Jackson State Professor’s Research To Aid in Breast Cancer Treatment
A biology professor at Jackson State University in Mississippi has discovered a plant extract that may be used to aid in the treatment or prevention of breast cancer.
Dr. Ernest B. Izevbigie found that low concentrations of water-soluble leaf extracts of the plant Veronica amygdalina retards the growth of cancer cells, and at high concentrations kills human breast cancer cells in pre-clinical studies.
“In Nigeria, we eat it, and it’s been anecdotally reported to have curative properties for years,” Izevbigie said of the plant, which other researchers noted wild chimpanzees often eat when ill. “No one has ever shown that it works by conducting scientific studies.”

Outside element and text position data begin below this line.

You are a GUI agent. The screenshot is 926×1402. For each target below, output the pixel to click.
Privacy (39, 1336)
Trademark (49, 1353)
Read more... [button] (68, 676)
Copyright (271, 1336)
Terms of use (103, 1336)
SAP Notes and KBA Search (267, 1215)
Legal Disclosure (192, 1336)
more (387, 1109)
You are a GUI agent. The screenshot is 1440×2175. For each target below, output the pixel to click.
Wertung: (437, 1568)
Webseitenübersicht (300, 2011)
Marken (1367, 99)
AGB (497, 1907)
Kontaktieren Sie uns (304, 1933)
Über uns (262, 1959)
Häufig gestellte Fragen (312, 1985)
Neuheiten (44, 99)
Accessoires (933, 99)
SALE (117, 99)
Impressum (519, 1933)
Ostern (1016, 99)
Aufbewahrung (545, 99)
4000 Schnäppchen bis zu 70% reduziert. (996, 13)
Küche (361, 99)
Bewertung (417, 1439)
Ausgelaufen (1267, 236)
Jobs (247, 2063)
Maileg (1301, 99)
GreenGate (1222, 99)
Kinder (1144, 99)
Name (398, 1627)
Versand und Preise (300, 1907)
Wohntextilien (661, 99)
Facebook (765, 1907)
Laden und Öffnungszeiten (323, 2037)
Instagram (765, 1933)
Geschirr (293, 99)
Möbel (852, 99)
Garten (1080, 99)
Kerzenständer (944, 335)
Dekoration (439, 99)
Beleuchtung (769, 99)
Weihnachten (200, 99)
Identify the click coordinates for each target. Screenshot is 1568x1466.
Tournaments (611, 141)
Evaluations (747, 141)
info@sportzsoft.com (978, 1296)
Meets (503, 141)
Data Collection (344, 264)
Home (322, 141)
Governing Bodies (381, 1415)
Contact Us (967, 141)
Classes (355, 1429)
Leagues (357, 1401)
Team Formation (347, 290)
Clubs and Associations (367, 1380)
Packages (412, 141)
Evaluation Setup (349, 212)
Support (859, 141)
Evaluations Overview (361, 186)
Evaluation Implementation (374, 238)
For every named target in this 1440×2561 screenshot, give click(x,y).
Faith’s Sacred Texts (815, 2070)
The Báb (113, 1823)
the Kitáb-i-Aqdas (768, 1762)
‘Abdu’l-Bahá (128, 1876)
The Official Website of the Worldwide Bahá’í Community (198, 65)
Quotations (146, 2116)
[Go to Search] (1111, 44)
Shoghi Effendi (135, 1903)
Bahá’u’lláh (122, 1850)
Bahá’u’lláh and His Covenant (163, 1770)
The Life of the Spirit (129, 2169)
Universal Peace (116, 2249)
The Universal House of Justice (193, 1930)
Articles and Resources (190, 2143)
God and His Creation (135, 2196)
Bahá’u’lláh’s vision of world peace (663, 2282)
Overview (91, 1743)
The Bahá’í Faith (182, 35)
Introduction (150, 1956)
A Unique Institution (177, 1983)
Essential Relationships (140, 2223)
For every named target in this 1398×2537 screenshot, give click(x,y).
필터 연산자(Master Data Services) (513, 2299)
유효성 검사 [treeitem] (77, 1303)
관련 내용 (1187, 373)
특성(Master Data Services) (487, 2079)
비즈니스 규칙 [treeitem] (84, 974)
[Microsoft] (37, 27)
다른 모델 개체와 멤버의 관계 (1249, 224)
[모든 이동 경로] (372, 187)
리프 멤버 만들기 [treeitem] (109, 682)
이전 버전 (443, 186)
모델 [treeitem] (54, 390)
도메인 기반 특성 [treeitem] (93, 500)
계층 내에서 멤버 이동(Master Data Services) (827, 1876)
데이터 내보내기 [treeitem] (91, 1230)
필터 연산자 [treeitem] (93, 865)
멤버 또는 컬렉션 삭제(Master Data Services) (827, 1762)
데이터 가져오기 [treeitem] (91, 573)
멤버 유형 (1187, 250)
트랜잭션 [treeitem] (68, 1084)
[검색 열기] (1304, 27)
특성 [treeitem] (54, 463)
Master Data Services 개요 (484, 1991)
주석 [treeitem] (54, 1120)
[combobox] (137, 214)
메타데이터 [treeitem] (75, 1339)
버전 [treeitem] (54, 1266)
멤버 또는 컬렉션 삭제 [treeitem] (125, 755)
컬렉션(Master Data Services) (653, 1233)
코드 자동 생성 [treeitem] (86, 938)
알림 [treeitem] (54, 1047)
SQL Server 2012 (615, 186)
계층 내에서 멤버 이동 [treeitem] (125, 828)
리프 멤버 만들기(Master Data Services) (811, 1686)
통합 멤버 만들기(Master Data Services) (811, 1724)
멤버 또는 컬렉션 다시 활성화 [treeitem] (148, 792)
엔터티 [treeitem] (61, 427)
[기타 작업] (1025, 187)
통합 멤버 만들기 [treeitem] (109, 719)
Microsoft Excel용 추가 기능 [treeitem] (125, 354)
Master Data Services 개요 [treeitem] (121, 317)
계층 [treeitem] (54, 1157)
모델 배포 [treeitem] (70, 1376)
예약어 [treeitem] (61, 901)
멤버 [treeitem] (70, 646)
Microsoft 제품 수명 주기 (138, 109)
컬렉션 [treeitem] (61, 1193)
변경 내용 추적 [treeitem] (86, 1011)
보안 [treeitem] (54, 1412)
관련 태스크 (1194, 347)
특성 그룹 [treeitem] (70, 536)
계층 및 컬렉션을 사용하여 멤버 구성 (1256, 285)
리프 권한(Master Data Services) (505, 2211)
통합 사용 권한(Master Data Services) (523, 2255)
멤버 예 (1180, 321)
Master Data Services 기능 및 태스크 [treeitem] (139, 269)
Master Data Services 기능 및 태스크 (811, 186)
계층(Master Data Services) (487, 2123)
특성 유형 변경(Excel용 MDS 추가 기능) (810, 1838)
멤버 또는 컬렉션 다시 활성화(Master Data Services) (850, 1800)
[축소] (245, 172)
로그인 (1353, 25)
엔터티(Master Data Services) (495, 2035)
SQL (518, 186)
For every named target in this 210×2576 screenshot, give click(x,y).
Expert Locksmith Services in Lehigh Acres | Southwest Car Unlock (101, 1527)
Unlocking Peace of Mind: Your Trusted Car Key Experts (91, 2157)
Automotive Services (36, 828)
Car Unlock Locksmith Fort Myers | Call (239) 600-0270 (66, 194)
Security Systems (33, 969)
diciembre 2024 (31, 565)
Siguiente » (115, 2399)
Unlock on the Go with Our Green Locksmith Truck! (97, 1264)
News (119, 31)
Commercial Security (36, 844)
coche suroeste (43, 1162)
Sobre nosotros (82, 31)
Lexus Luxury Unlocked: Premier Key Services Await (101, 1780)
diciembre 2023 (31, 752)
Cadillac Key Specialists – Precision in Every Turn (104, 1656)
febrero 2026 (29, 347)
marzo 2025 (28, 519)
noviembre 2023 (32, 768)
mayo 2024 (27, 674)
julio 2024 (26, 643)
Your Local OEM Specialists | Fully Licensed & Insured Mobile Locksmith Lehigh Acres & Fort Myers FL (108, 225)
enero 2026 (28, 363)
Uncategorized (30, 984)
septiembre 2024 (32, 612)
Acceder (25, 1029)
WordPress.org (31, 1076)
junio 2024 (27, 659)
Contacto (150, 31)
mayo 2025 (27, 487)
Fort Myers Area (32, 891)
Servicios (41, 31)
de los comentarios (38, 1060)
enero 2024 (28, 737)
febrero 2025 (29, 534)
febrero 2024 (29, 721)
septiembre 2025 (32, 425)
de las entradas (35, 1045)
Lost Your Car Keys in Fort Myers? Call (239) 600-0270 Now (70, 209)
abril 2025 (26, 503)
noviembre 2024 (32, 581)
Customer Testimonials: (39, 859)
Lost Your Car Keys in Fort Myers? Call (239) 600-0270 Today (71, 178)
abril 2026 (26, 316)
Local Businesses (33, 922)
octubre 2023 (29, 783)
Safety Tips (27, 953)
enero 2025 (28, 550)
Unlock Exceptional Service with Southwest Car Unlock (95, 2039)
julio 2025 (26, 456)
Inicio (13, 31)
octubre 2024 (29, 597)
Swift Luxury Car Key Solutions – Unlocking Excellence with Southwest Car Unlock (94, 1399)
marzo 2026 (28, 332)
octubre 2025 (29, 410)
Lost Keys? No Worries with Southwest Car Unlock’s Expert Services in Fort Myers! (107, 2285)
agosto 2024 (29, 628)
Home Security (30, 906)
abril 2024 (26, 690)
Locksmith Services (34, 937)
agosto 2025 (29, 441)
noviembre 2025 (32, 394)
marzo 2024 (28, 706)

Current treatment approaches have proven beneficial, but new drugs may include an extract from the Nigerian-grown vegetable, which is emerging as a promising agent that may be used to reduce breast cancer morbidity and mortality rates. Izevbigie’s findings were published in the March issue of the Journal of Experimental Biology and Medicine and have led Jackson State to seek its second patent in the university’s history.
“Dr. Izevbigie’s research has potential implications for new treatment approaches and improving women’s quality of life,” says Dr. Felix Okojie, vice president for research, development, support and federal relations at Jackson State. “We’re very excited that we have some research coming out of this university that really shows some potential and that could address a very important issue such as cancer.”
Breast cancer is a leading cause of death among women in the United States with more than 193,000 new cases and 40,000 deaths reported in 2001.